The Student Room Group

help over housemate problem next yr

Hope you can help, next yr 2nd yr uni I have got a house with 4 other girls, however there is one other room free which has been ok up until noe. Now there is a girl in the same halls as us now who had said all along that she was sharing with other people has asked my soon to be housemates whether or not she can share with us, now the other girls are quite friendly with her but I think she talks about herself and is a name dropper plus the fact that she is aways telling me that my boyfriend finds her fit.
Anyway this girl text everyone individually to say can she share with us and it seems a forgone conclusion that she will (by her and my soon to be flatmates) despite the fact we haven't discussed it as a group.
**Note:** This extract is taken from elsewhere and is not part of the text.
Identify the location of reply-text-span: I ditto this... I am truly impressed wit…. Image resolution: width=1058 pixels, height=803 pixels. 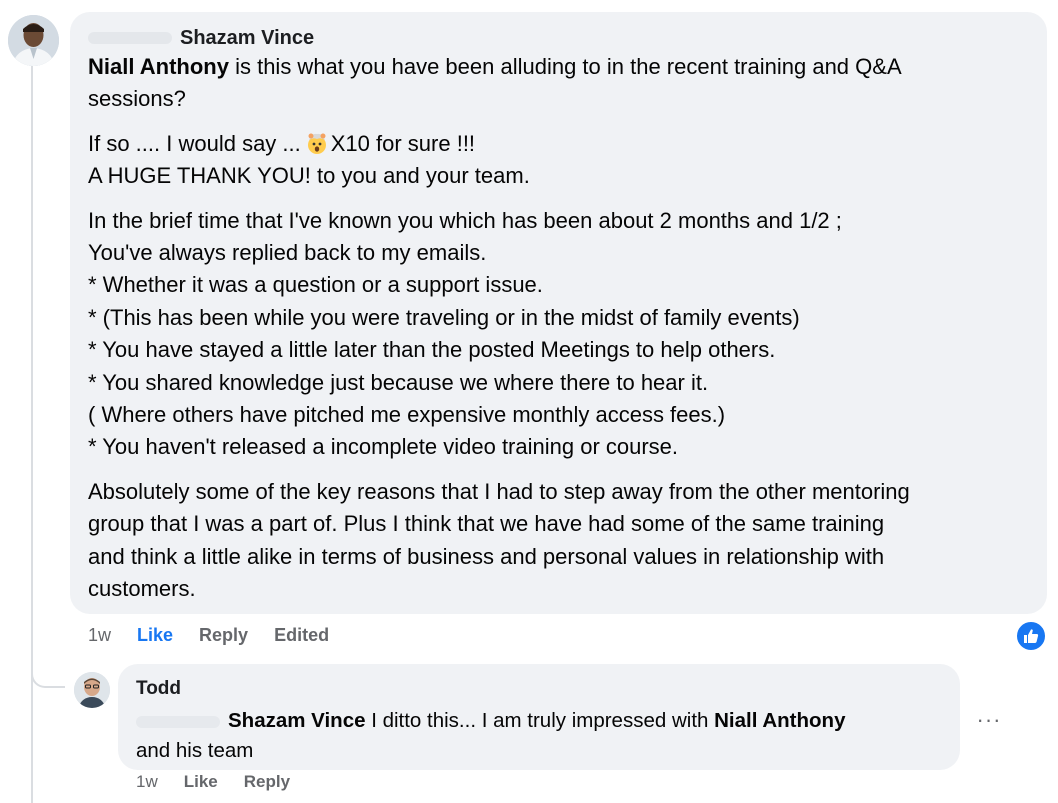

However I am scared to say I don't really want toshare with her as a) I feel I will cause an atmosphere and B) I don't want to cause an atmosphere in the house before we have moved in but I also feel Iam in a catch 22 situation. What should I do? just accept it or what?

thanks in advance

Reply 1

Call a meeting and say "Right, is everyone happy about X moving in" - if it creates an atmosphere then so be it. You are potentially going to live with someone you don't like for a year so voice your concerns now.

Reply 2

tell her to **** off home

Reply 3

Stop being so passive. Either tell your future housemates that you're not happy about it or aim for an open discussion so you can air your feelings.

Either way, it's not helpful to keep your feelings bottled up as things could get very uncomfortable for you.

Reply 4

Trust me, speak up whilst you can... I've just spent a year in a very tense and bitchy house ('cause we're all female and can't just smile and pretend to get along in such close quarters!). It has split a previously happy and close group down the middle - and all because we couldn't say no when the perpetrator asked if she could move in with us. Though we didn't realise that the girl in question was quite so bad until after we'd signed contracts.
So yeah, probably best to talk about it with the rest of the group - maybe they have doubts and just need someone else to bring it up.

The more time you're forced to spend with a person, the more you're going to notice their bad points - so if it's already happening...
And the trouble is, no one who doesn't have to live with a person realises how bad they are.

That said, you might just have to get to know her. Keep your friends close, keep your enemies closer.

Reply 5

Lady_Darkness
That said, you might just have to get to know her. Keep your friends close, keep your enemies closer.
I don't think this is what Sun Tzu had in mind when he said that.

Reply 6

matt@internet
I don't think this is what Sun Tzu had in mind when he said that.


Loool

and regarding the op..talk about it now while u still have the chance!